ARIA: Wiem, Pani chciała położyć się spać, a ja biegałam jak głupia i oszczekiwałam zwierzaki w tujach.
SUITA: Pani czekała na ciebie, żebyś nie została na noc sama na mrozie.

ARIA: Nie musiała, przecież mogłam się schronić na werandzie.
SUITA: Latem nie byłoby problemu, ale podczas mrozów na werandzie trochę by ci pupka zmarzła.
ARIA: Mam tam ciepłe posłanie przy kaloryferze…
SUITA: Nie możesz pojąć, że ktoś się o ciebie martwi?
ARIA: Ty chyba nieszczególnie…

SUITA: Pewnie, najchętniej bym cię sprzedała.
ARIA: A z kim byś się wtedy bawiła?
SUITA: Jak to z kim? Z Panią.
ARIA: Pani nie bawi się w gryzionego…
SUITA: Miałabym dla siebie wszystkie zabawki i zawsze wolne miejsce na Pani kolanach.

ARIA: I nudy na pudy.
SUITA: Wrrr…
ARIA: To może chodźmy do ogrodu póki widno i pobawmy się na śniegu. Znowu trochę napadało, a ja lubię poskakać po białym puchu.
SUITA: Pokażesz mi, gdzie wywęszyłaś wiewiórkę?
ARIA: Jasne, tam były też gołębie i sikorki.
SUITA: Sikorek nie ruszamy, już się umawiałyśmy.
ARIA: Wieczorami chodzi na spacer jakiś duży pies. Oszczekałam go jak należy i ostrzegłam, żeby się do nas nie zbliżał.
SUITA: A ja myślałam, że już się z nim umówiłaś na randkę…
ARIA: Nie umawiam się z byle kim.Ten nie był rasowy.
SUITA: Widzę, że zmądrzałaś. Albo wzrosły twoje aspiracje.
ARIA: Panie idą odśnieżać! Będzie zabawa!

————————————————————————
ARIA: Ale się zmachałam! Prawie dwie godziny odśnieżania.

SUITA: Liczyłaś ile łopat śniegu zgarnęła Pani?
ARIA: Pewnie, naskakałam się przy tym jak wiewiórka.
SUITA: Mogłaś chodzić, a nie skakać.
ARIA: Ale tak było fajniej. Tylko zmarzły mi łapy.
SUITA: Panie się bardziej zmęczyły. Teraz nie chcą się nawet bawić.

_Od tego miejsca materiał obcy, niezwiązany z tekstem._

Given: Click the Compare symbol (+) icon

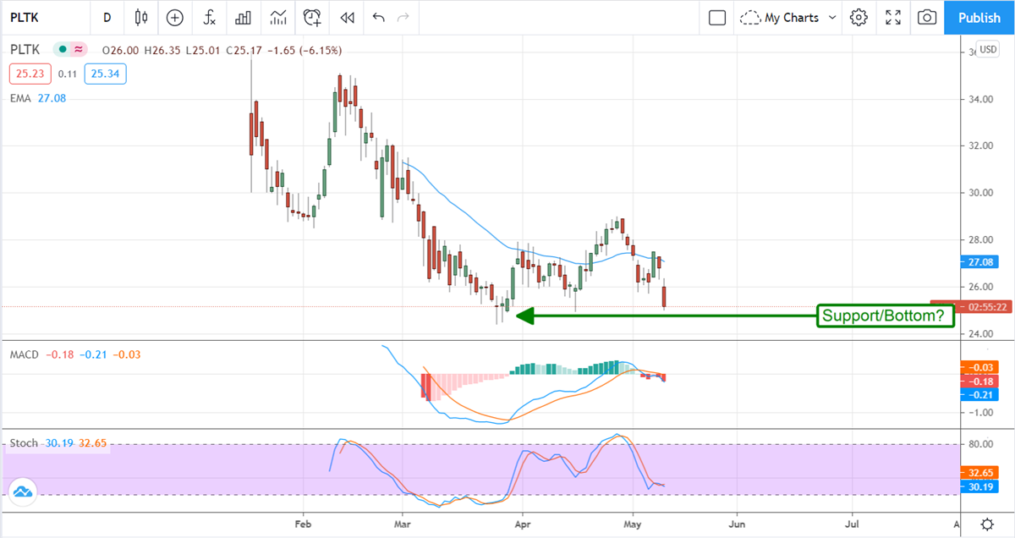Looking at the screenshot, I should 174,17.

ARIA: Bo ta ryba śmierdzi…
SUITA: Dla mnie pachnie. Ale jest jakaś twarda, nie mogę jej ugryźć.

ARIA: Gryź sobie tą rybę, ja się prześpię.

SUITA: Z czego oni robią te zabawki? Kiedyś wygryzało się piszczek, odgryzało łapy, wypruwało wnętrzności, a tej nie mogę odgryźć nawet kawałka ogona. Dziwne.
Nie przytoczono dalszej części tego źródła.